> _Ausgewählter Text_:

Der Titeltrack besticht sogar mit FEAR FACTORY-mässigen Sounds im Breakdown (ja, richtig gelesen! Vielleicht der Einfluss vom Endmixer Tue Madsen?). Man scheut sich also auch nicht vor neuen Einflüssen. Aber keine Angst: So weit wie beim "The Butterfly Effect"-Album geht man mit den Experimenten nicht mehr.
"Shadow Sun" markiert dann einen sehr Double Bass-lastigen Song, der sich mit unheilschwangerem Flüstern und hartem Zorn abwechselt und den typischen MOONSPELL´schen Balanceakt auf viereinhalb Minuten komprimiert. Abgeschlossen wird der Song mit den Worten: "Life...is meaningless", erst aggressiv von Fernando geshoutet und dann mit einem gewissen Grad an Verzweiflung ausfadend rezitiert...super!
Der nächste Track, "Scorpion Flower" blieb schon beim ersten Hören in meinen Gehörgängen festgekrallt - mit Unterstüzung von Anneke von Giersbergen (ehemals THE GATHERING, AGUA DE ANNIQUE) entwickelt sich ein Duett mit unglaublichem Refrain. Ein echter Hit!

Wem der Song eventuell zu "weich" war, wird mit "Moon in Mercury" gewiss wieder beschwichtigt werden: Hier geht es unbändig nach vorne und erinnert ein wenig an "...of Dream an Drama (Midnight Ride)". Das langgezogene "Moon" wiederum kennt man von SAMAELs "Jupiterian Vibe".
Fast schon ein wenig bluesig kommt "Hers is the Twilight" mit seinem schwingenden Rhythmus daher und entwickelt dadurch ein ganz eigene Dynamik. Sehr interessant anzuhören! Auch "Dreamless (Lucifer and Lillith)" kommt eher getragen und mit warmem Gesang sehr schmeichelnd daher.

> _Angezeigte Informationen_:
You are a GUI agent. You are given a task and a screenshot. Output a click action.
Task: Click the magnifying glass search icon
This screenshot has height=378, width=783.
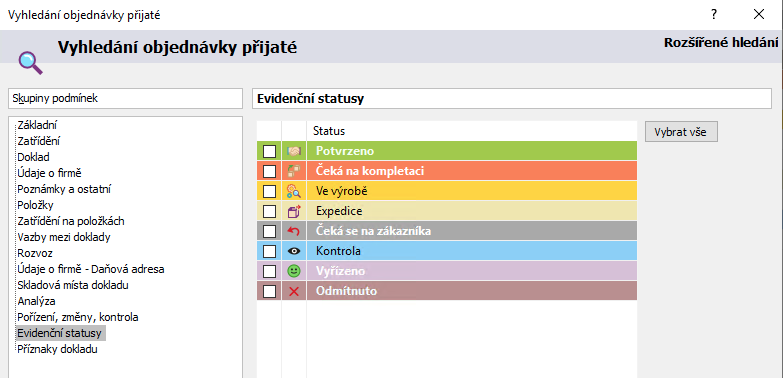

> _Übungsaufgaben_:
1 > Beantworte anhand der Rezension die folgenden Fragen:
(a) Wer wird in der Rezension als Endmixer genannt?
(b) Mit welchen Worten wird der Song „Shadow Sun“ abgeschlossen?
(c) Wer unterstützt den Song „Scorpion Flower“ als Duettpartnerin?
2 > Gib den Abschnitt der Rezension, der mit den Worten „Fast schon ein“ beginnt und mit „sehr schmeichelnd daher.“ endet, wortgetreu wieder.

> _Lösungen_:
1 >
(a) Tue Madsen
(b) „Life...is meaningless“
(c) Anneke von Giersbergen

2 >
Fast schon ein wenig bluesig kommt "Hers is the Twilight" mit seinem schwingenden Rhythmus daher und entwickelt dadurch ein ganz eigene Dynamik. Sehr interessant anzuhören! Auch "Dreamless (Lucifer and Lillith)" kommt eher getragen und mit warmem Gesang sehr schmeichelnd daher.